I approach the parking lot, power on my cell phone and call the hostel for a ride. One of the campers glances up from his campfire and hurries over.
"So...you call for a ride, a stranger shows up, and you just get in the car?" he asks incredulously.
"Well, pretty much. The ride's from the hostel," I explain.
Several minutes tick by. Then, a worn white land rover churns up the dirt road and pulls up by the side of the parking lot. A woman leans out the driver's seat and introduces herself as Marcia. I throw my pack in the back and hop on, carefully perching atop a brown towel that covers the passenger seat.

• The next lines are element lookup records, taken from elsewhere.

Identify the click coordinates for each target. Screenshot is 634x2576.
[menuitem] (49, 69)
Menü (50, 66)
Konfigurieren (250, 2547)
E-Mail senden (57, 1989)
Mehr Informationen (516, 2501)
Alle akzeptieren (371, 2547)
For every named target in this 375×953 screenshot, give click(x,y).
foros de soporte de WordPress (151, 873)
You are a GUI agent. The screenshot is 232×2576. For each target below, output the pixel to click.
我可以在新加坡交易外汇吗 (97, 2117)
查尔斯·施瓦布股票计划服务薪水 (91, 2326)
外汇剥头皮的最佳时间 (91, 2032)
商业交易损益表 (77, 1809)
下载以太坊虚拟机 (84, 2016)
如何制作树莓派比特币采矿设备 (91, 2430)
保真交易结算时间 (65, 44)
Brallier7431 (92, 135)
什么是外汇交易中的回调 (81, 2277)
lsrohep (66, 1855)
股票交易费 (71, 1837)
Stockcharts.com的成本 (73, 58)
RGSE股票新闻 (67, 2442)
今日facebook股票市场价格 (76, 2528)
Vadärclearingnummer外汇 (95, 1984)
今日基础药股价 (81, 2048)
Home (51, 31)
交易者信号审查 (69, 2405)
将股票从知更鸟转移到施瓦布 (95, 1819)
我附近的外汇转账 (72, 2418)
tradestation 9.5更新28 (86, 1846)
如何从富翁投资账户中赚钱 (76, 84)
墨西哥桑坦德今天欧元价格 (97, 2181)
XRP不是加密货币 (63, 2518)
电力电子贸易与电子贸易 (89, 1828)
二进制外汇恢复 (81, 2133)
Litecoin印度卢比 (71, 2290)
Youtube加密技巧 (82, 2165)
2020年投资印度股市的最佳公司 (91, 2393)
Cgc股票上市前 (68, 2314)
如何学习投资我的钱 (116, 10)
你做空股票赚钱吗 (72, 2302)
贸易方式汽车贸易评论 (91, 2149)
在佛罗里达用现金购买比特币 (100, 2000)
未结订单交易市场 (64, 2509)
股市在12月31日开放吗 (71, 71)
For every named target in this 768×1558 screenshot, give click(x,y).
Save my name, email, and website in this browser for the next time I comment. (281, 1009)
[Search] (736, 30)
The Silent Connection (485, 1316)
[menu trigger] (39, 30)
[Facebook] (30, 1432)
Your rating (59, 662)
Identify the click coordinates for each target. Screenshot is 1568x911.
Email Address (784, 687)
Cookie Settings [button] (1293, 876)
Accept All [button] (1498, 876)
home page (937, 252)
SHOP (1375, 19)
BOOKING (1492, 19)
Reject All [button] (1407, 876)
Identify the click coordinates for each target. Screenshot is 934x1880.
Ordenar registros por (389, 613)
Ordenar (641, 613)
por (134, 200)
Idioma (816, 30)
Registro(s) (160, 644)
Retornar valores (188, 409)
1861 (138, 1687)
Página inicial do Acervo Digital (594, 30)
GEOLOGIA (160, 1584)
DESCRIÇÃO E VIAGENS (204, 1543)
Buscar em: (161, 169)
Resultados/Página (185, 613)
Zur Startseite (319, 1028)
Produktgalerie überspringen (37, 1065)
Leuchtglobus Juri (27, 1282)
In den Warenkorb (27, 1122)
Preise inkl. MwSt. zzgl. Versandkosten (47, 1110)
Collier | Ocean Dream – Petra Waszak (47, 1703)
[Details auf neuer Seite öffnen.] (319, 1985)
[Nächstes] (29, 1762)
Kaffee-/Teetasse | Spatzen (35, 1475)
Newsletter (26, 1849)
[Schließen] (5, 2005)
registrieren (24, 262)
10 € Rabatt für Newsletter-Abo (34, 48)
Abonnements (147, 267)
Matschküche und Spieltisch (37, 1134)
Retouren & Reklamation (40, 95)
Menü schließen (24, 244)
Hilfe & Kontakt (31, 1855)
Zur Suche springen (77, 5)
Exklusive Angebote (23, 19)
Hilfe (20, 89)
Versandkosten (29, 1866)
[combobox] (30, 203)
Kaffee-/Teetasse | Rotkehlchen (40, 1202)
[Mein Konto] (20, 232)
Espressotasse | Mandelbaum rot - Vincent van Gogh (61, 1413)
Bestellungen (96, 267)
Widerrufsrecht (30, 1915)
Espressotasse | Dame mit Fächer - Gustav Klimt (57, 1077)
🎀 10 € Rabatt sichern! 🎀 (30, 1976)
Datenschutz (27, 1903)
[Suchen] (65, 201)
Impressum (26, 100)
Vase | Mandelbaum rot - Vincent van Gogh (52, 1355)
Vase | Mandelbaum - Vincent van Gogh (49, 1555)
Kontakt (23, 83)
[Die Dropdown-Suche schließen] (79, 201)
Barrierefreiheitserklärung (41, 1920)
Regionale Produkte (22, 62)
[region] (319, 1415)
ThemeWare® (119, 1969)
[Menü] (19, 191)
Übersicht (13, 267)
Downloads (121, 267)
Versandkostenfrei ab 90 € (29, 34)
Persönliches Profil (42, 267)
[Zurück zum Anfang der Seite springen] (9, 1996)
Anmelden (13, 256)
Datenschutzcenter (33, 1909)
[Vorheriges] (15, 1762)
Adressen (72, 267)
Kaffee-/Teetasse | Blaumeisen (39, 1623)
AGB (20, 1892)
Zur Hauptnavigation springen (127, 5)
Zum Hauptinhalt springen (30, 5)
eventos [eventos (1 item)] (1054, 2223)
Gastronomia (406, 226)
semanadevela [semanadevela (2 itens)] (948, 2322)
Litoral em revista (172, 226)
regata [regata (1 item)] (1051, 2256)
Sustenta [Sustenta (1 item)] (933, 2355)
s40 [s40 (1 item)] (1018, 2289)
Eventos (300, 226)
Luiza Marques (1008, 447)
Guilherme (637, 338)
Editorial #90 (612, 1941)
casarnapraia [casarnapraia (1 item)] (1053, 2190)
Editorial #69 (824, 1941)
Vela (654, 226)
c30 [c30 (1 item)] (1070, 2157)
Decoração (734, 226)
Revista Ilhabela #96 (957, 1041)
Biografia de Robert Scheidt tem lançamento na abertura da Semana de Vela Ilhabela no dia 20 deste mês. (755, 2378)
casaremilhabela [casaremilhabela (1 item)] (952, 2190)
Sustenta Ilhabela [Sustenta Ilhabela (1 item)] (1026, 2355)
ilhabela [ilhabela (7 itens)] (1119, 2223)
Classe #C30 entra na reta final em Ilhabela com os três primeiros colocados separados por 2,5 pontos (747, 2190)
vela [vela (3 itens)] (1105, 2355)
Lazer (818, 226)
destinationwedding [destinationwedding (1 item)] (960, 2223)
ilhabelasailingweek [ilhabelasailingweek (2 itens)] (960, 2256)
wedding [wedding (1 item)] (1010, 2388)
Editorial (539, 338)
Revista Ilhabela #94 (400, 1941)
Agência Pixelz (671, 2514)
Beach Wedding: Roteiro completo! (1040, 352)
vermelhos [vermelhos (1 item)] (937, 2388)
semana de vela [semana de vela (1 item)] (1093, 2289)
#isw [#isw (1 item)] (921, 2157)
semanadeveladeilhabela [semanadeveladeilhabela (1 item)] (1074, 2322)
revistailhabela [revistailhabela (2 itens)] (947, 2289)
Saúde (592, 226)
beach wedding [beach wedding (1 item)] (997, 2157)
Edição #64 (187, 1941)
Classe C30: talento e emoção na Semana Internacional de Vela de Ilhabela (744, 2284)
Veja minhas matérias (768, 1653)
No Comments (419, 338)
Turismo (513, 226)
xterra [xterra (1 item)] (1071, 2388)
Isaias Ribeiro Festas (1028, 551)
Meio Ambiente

We pull into a gravel driveway by a white house and several white sheds. Prayer flags flap in the distance, strung between wooden fence posts. To the right, tall blades of grass surround a pond; to the left, a screened porch juts out from the house. Marcia points me to a side door. I leave my shoes outside, take off my pack, and haul everything through the door into the hiker bunk room. Presently, a silver-haired woman peers in, introduces herself as Oma, hands me my mail drop, and offers me a tour. I marvel at the walk-in shower with a built-in seat. When we reach the screened porch, I meet another hiker: Dysfengshuinal, an older, slight woman digging into a large pizza fresh from the oven. Oma shows me the freezer filled with frozen pizzas and burritos, and the modest resupply shop with jerky and granola bars, then leaves me to my own devices.
"I was setting up my tent -- my stuff was everywhere, so this hiker comes up and says something like, 'You should learn fengshui!'
Immediately, I take a shower. Then, laundry. Lastly, ice cream.
For days, I've heard northbound hikers raving about the ice cream at Three Springs Hostel. Oma leads me to the kitchen.
"What size do you want?"
"We have a day hiker, section hiker, and thru hiker size. 8 oz, 12 oz, and 16 oz," she tells me. "That's a pound," she adds for emphasis.
Dysfengshinal's eyes widen when she sees me walking into the room with a bowl brimming with 8 oz of vanilla-Oreo ice cream. She disappears into the kitchen. A few minutes later, we both sit cross-legged on our bunk beds, scooping out gobs of ice cream with childlike grins plastered across our faces.
All night, Dysfengshuinal weaves stories about her adventures - meeting a cougar on the Pacific Crest Trail, seeing an 8-foot long black snake on the Appalachian Trail, getting her shoes stolen in Tibet: a life full of exploration.
We compare notes on hikers on the trail. "You must've seen Old Growth," she tells me. "Older gentleman. We've been leapfrogging for the past couple weeks. He shouldn't be that far ahead of me."
"Was he wearing black clothes?" I ask, recalling the northbound hikers I passed in the past couple days.
"Yes. I believe so."
"I asked him how he was doing. I don't think he heard me."
Dysfengshinal laughs. "He is a bit hard of hearing. Hikes with a pound of sugar, and says pizza is its own food group."
What interesting characters we meet on the trail!